The Myth of Being 'Too Late' in Life

 This post is inspired by another post I saw on a Mommy Page on Instagram. The poster said:


"I turn 40 today and instead of feeling joyful, I find myself feeling a little wistful. I didn't get married early and now here I am, caring for a toddler and a newborn at a time when many of my mates are hitting different life milestones. While I'm grateful for my journey, there are moments I feel like I should be in a different space by now...pursuing something more. It's hard sometimes, doing motherhood alongside women in their late 20s or early 30s. I celebrate them, of course, but if I'm being honest, it messes with my mind. I question whether I'm behind in life. I know every journey is different but today I just need to hear from other mums. Can anyone share some words of encouragement with me?"


When I first saw this, perhaps it was being stuck at the airport somewhere in Europe, almost missing my connecting flight, but I was just incensed. I went back to read it a few days after and while I empathized a bit more, I still had strong feelings about it.





The comments section of the post was filled with a lot of sweet comments so I don't feel bad going the tough love route.

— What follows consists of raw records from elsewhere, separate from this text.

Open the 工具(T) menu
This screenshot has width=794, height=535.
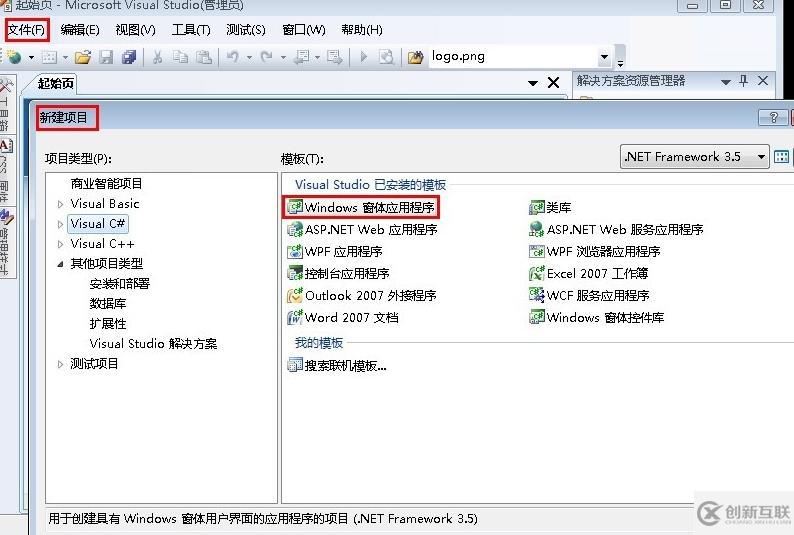(191, 30)
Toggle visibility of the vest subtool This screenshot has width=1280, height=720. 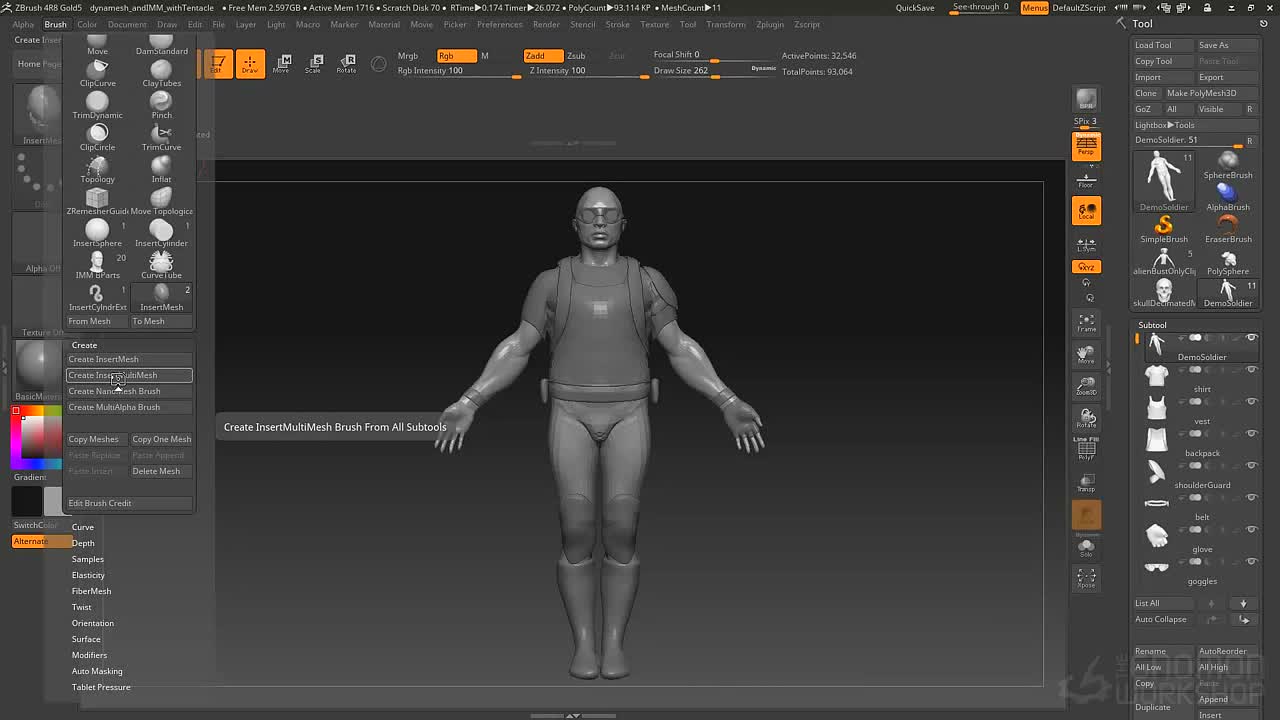point(1251,402)
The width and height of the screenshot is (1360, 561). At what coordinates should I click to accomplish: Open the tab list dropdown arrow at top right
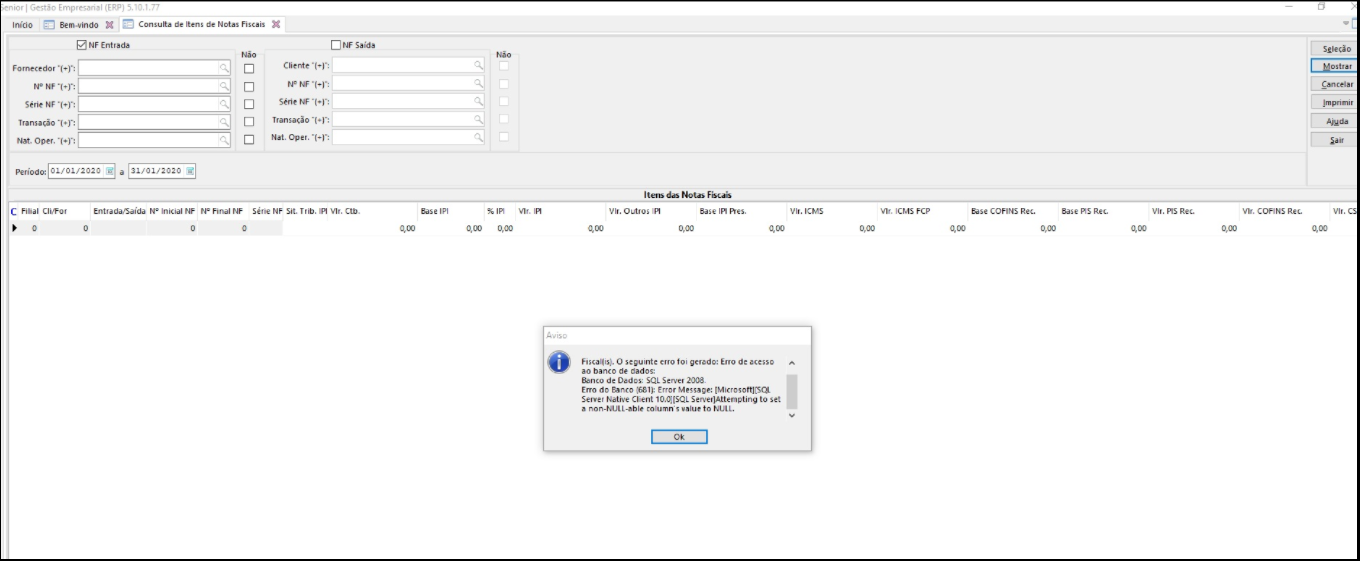(x=1346, y=24)
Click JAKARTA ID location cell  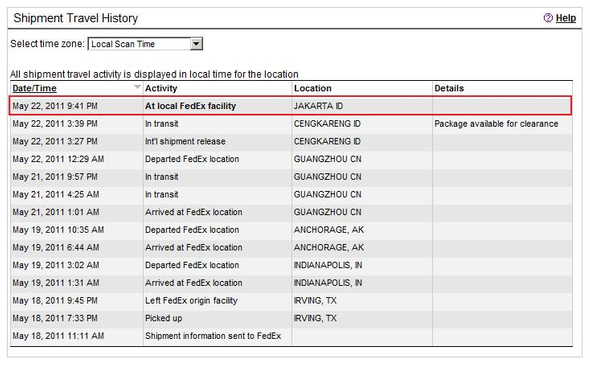coord(318,106)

The post felt a bit silly, ridiculous. You wanted marriage? Okay, you got it. You wanted children? Well, okay, you got it. And now, the problem is, oops it's too late. What does that mean, happening "too late"? 


We don't actually know who among us is old or young. As someone said, if a 40-year old died, we would all be in such despair at how young the person was. I know, because in April alone, I saw the funeral of two beautiful, amazing women (one in her late 30s and the other in her early 40s. Both died of cancer, by the way) on Instagram. So, what is "too late"? It just felt so infuriating and so tone deaf in a world where, again, I saw the friends, family of the aforementioned two ladies cry as they talked about how their loved one had gone just too soon. Since writing this entire post, I've also shared here that I recently learned an old colleague and friend passed away suddenly at 34.


It's also tone deaf where so many forty-something year olds are trying to get married but can't find a suitable partner. It's tone deaf in a world where forty-something year olds are trying so hard just to conceive and would give ANYTHING (literally) to have just one baby. Recently, Gabrielle Union spoke about how much she regrets never being able to conceive and birth naturally. But somehow, it's too late for this poster. Please.


Once, TD Jakes said something so profound: if someone is destined to die at 26, then at 24 they are REALLY OLD! But if someone is destined to die at 95, then at 50, they are basically a toddler. The most important thing is to STOP comparing your life and get to living. Everyone has their own path and their own journey. It's such a waste of time to compare yours to someone else's. And yes, sometimes, plans fail. Sometimes, the journey surprises us. Often, these surprises are a delight. Other times, we are dejected by it. Except when it's life shattering, the best thing is to find ways to redefine your new normal. Let go of the life you so carefully planned and welcome the one waiting for you!